Computational & Data Science, Infrastructure, & Interdisciplinary Research on University Campuses:
Experiences and Lessons from the Center for Computation & Technology
[This paper is the work of Daniel S. Katz (CCT Director of Cyberinfrastructure Development, 2006 to 2009) and Gabrielle Allen (CCT Assistant Director, 2003 to 2008); it does not reflect the views or opinions of the CCT or LSU.]
In recent years, numerous distinguished national panels (1) have critically examined modern developments in research and education and reached a similar conclusion: computational and data-enabled science, as the third pillar of research, standing equally alongside theory and experiment, will radically transform all areas of education, scholarly inquiry, industrial practice, as well as local and world economies.
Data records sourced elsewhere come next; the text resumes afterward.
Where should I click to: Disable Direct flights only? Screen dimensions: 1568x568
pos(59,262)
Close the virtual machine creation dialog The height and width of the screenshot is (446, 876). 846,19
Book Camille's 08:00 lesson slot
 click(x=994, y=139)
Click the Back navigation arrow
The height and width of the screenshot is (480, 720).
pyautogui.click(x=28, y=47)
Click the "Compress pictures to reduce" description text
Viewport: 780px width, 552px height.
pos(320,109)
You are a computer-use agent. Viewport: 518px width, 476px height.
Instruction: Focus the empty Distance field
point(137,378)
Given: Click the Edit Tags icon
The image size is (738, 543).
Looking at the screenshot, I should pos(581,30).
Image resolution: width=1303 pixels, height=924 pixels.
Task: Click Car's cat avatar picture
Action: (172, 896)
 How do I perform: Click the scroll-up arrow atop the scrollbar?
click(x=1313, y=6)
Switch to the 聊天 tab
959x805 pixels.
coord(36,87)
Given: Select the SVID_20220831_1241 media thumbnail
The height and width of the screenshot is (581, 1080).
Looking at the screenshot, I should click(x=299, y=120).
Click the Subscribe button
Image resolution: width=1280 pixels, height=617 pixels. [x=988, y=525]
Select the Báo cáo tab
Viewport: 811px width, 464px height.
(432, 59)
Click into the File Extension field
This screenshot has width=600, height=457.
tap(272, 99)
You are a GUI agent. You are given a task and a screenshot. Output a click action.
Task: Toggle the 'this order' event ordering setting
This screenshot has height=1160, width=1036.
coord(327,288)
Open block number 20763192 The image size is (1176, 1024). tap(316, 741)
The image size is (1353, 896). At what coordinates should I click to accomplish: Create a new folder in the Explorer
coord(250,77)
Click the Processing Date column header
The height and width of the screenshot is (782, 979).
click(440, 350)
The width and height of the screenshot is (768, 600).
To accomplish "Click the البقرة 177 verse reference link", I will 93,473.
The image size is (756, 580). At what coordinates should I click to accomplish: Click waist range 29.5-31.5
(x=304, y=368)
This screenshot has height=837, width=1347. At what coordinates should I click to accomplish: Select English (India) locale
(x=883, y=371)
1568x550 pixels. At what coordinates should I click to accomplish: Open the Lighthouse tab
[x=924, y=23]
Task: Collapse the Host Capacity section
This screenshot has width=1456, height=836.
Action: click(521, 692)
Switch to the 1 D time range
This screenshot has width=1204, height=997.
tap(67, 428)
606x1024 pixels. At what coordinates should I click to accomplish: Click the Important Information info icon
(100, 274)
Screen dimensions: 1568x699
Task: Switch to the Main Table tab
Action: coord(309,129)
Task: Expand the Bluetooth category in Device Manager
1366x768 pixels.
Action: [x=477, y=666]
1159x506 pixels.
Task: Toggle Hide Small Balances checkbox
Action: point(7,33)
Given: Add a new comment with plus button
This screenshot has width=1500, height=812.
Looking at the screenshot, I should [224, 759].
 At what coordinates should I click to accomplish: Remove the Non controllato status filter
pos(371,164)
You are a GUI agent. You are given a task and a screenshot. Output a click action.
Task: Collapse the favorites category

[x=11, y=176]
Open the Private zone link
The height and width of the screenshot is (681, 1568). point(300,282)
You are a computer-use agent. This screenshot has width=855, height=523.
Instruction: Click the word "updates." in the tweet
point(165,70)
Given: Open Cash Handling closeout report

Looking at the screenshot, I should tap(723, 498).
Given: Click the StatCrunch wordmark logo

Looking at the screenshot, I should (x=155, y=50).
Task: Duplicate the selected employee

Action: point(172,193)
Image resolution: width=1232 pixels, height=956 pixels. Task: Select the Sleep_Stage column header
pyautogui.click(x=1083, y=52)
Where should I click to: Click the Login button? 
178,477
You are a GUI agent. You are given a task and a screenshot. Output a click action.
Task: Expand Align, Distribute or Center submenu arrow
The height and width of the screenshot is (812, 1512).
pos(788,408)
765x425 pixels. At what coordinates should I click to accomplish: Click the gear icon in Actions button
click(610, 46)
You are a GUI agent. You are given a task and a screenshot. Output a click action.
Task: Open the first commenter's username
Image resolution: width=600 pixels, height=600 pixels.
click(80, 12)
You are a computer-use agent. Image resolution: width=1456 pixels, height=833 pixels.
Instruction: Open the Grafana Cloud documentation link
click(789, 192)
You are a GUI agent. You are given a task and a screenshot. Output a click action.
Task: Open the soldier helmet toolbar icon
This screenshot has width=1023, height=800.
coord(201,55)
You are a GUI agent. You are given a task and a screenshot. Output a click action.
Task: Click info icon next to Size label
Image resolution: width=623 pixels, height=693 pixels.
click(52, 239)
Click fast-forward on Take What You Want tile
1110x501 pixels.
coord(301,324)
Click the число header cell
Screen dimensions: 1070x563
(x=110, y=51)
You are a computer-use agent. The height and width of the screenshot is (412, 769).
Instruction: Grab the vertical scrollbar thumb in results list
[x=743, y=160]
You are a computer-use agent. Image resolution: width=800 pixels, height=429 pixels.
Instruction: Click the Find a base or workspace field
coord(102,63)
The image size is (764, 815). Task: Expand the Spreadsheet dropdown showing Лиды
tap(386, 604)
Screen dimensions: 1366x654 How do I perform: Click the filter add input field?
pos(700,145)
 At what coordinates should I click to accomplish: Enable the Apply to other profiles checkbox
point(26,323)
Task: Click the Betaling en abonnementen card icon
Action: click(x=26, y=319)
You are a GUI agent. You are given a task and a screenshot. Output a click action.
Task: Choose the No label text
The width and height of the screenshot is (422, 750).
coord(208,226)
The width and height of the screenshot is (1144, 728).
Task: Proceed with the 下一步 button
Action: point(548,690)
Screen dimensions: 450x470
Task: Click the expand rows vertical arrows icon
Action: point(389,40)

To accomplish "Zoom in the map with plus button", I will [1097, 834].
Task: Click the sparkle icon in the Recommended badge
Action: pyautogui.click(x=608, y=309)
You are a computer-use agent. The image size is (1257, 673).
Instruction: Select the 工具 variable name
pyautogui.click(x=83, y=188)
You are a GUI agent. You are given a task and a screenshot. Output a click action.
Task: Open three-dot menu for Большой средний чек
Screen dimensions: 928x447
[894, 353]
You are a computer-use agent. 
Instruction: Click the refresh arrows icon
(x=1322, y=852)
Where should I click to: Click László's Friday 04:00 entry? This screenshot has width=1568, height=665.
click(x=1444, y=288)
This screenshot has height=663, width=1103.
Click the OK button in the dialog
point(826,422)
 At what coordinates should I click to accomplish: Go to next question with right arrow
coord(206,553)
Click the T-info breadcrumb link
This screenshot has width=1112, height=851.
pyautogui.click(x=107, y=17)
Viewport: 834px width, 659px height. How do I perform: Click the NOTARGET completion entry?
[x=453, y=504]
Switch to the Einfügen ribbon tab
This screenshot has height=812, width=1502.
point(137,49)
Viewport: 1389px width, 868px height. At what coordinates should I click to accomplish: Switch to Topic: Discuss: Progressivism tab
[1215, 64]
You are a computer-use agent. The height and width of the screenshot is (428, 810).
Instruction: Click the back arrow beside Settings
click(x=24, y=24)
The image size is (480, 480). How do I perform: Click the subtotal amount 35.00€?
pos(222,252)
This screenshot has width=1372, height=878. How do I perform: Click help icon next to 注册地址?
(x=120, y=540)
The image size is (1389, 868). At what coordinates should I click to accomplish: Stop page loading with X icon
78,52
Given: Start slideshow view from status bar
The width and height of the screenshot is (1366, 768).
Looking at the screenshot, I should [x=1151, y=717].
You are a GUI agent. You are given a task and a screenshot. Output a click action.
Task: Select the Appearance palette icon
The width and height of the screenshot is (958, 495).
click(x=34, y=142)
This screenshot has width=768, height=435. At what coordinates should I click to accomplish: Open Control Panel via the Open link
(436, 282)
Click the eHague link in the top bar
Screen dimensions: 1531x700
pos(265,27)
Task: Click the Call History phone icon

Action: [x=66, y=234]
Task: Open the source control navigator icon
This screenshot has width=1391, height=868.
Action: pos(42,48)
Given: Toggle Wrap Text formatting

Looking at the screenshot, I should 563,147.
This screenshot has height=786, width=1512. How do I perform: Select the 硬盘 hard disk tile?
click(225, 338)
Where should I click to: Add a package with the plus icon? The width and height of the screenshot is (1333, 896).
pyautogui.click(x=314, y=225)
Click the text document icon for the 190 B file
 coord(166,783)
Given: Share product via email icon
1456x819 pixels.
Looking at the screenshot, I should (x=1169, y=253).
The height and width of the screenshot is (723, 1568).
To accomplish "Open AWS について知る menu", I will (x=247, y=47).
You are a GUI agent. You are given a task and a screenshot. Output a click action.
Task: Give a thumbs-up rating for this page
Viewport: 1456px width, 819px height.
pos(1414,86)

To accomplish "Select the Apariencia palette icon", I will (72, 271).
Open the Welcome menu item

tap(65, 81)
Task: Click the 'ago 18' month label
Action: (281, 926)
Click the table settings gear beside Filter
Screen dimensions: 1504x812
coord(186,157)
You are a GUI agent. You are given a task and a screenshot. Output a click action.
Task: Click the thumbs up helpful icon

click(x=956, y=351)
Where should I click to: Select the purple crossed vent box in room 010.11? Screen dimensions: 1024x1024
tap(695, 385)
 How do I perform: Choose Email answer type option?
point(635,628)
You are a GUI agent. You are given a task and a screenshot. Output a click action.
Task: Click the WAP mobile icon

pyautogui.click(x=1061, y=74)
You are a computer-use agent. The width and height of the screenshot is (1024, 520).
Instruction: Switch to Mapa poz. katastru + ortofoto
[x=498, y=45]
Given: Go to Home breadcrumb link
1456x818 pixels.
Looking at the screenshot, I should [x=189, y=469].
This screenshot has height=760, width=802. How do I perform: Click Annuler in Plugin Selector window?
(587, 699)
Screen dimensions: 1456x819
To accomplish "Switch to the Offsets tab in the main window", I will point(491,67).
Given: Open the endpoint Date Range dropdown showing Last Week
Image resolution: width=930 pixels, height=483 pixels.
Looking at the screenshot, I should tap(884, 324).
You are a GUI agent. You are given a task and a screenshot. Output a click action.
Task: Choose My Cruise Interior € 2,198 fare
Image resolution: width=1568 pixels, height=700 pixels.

The panels also similarly concluded that to facilitate this transformation, profound changes must be made throughout government, academia, and industry. The remarks made in the 2005 Presidential Information Technology Advisory Committee (PITAC) report (2) are still relevant: “Universities...have not effectively recognized the strategic significance of computational science in either their organizational structures or their research and educational planning.” Computational initiatives associated with universities have taken various forms: supercomputing centers that provide national, statewide, or local computing facilities and encourage research involving computation; faculty hiring initiatives focused on initiating research programs to change the university's expertise and culture; establishment of academic research centers on campuses that include formal involvement of faculty, for example, through joint positions with departments; and multi-university or other partnerships where the university is represented by a single entity.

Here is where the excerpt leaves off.